Secret Key Extraction from Wireless Signal Strength in Real Environments

We evaluate the effectiveness of secret key extraction, for private communication between two wireless devices, from the received signal strength (RSS) variations on the wireless channel between the two devices. We use real world measurements of RSS in a variety of environments and settings. The results from our experiments with 802.11-based laptops show that 1) in certain environments, due to lack of variations in the wireless channel, the extracted bits have very low entropy making these bits unsuitable for a secret key, 2) an adversary can cause predictable key generation in these static environments, and 3) in dynamic scenarios where the two devices are mobile, and/or where there is a significant movement in the environment, high entropy bits are obtained fairly quickly. Building on the strengths of existing secret key extraction approaches, we develop an environment adaptive secret key generation scheme that uses an adaptive lossy quantizer in conjunction with Cascade-based information reconciliation and privacy amplification. Our measurements show that our scheme, in comparison to the existing ones that we evaluate, performs the best in terms of generating high entropy bits at a high bit rate. The secret key bit streams generated by our scheme also pass the randomness tests of the NIST test suite that we conduct. We also build and evaluate the performance of secret key extraction using small, low-power, hand-held devices—Google Nexus One phones—that are equipped 802.11 wireless network cards.

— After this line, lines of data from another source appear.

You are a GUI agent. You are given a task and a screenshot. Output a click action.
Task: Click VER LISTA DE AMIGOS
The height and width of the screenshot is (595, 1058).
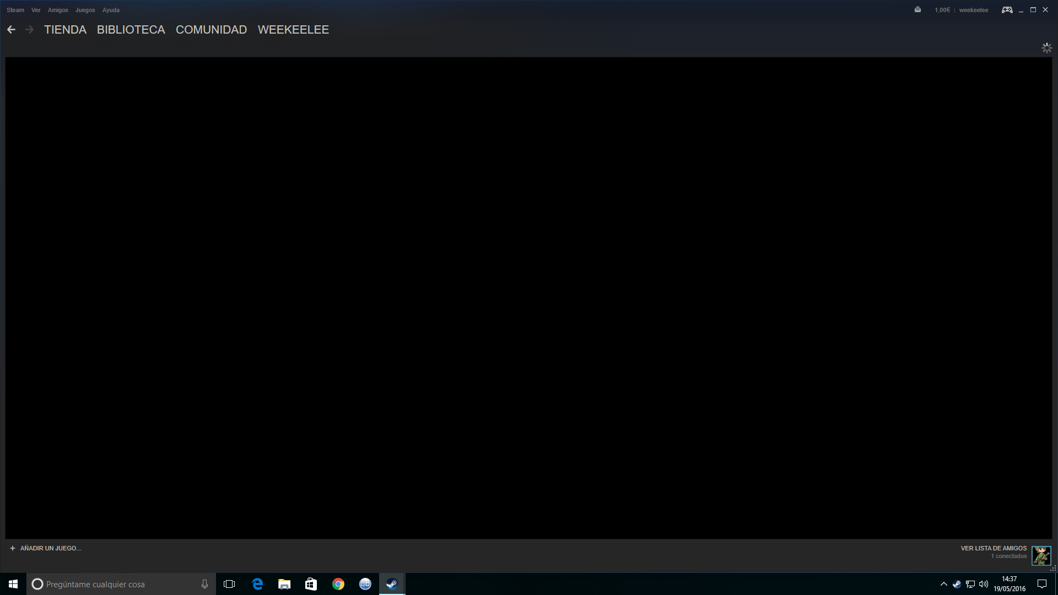tap(994, 548)
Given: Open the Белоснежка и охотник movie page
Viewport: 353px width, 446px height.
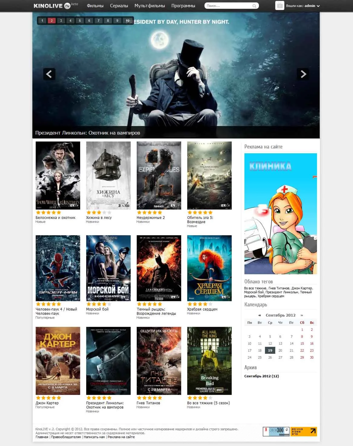Looking at the screenshot, I should click(x=56, y=217).
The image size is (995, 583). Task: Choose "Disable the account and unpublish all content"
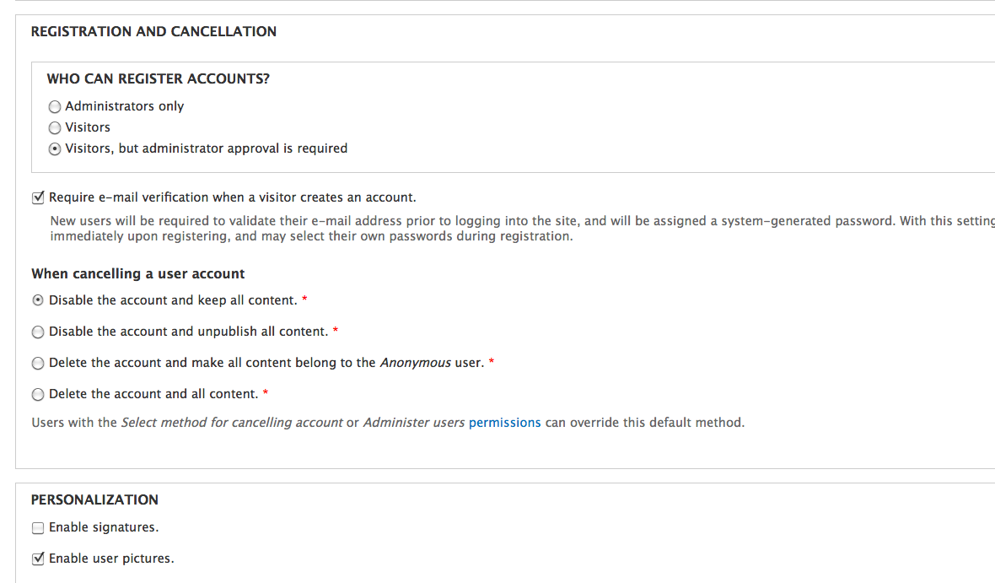tap(38, 332)
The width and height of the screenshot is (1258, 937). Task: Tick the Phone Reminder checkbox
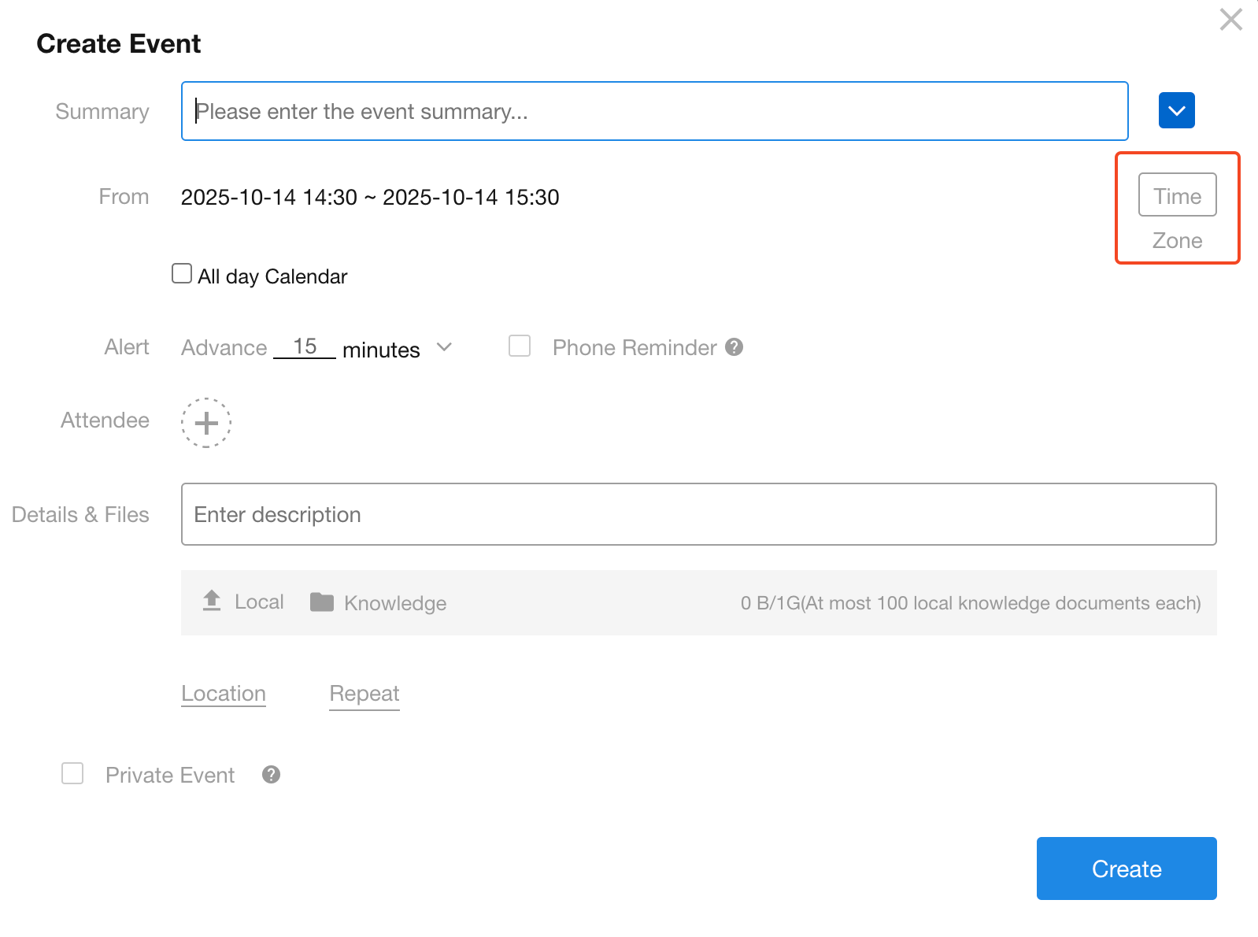point(520,346)

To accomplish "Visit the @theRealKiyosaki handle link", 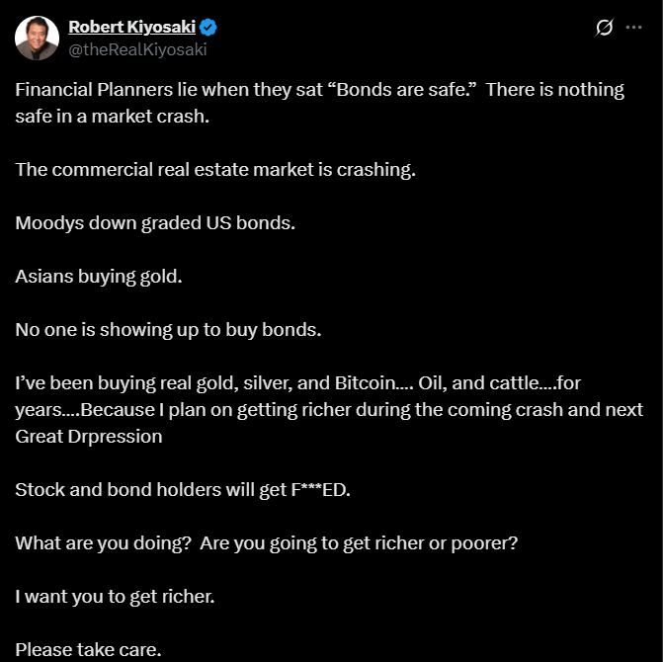I will (x=137, y=49).
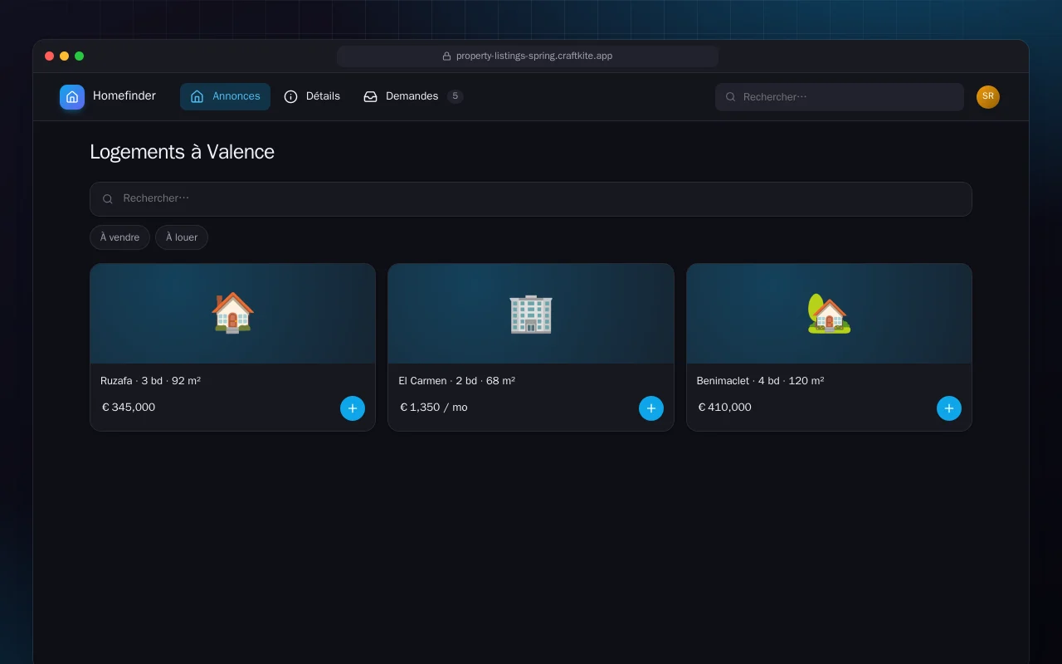
Task: Open the Annonces tab
Action: pos(225,96)
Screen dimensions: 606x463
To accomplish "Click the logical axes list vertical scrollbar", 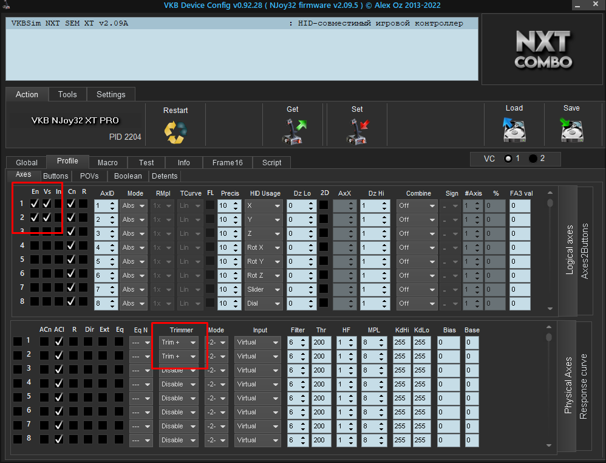I will [x=550, y=250].
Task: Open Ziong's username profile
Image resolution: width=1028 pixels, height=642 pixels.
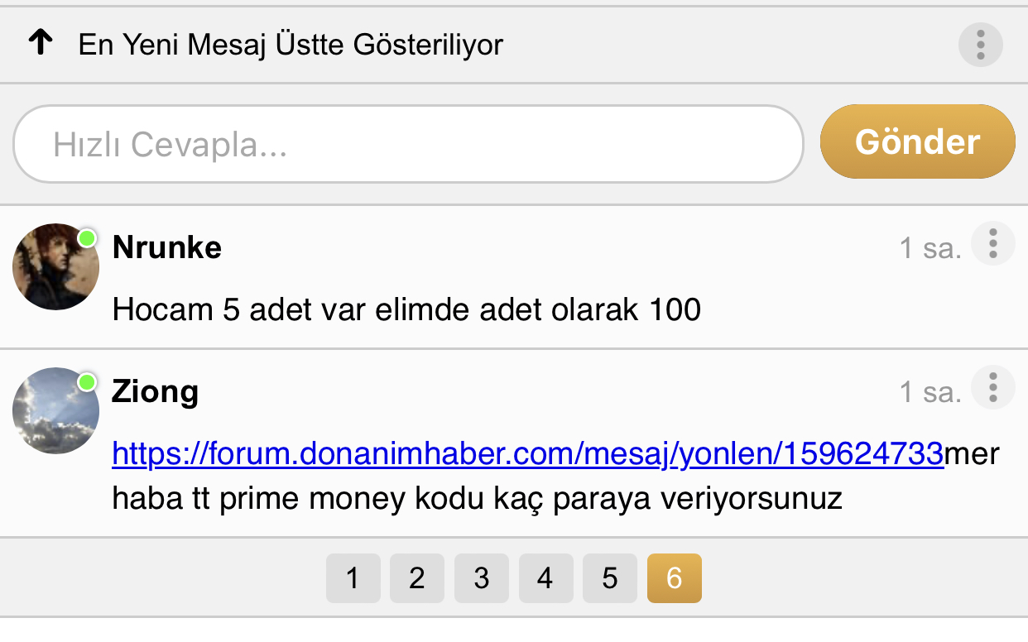Action: (155, 391)
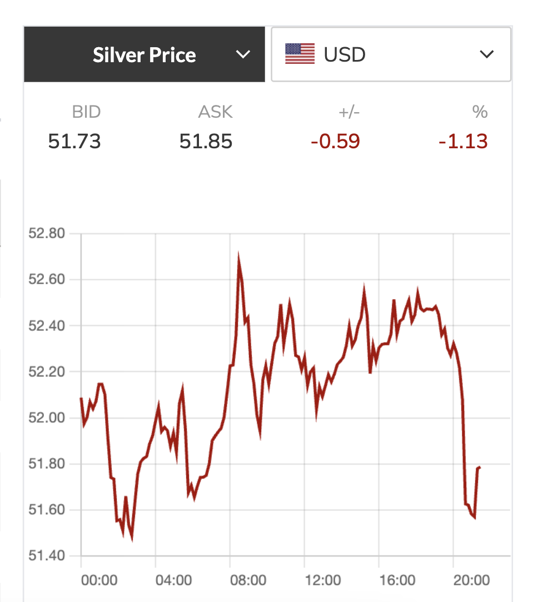Image resolution: width=538 pixels, height=602 pixels.
Task: Click the % column label
Action: coord(480,112)
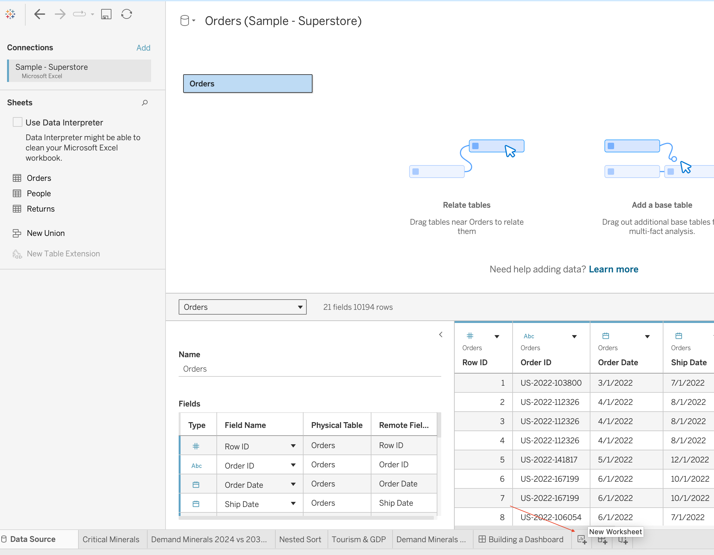This screenshot has height=555, width=714.
Task: Click the Add connection link
Action: tap(143, 48)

Last, we evaluate secret key extraction in a multiple input multiple output (MIMO)-like sensor network testbed that we create using multiple TelosB sensor nodes. We find that our MIMO-like sensor environment produces prohibitively high bit mismatch, which we address using an iterative distillation stage that we add to the key extraction process. Ultimately, we show that the secret key generation rate is increased when multiple sensors are involved- in the key extraction process.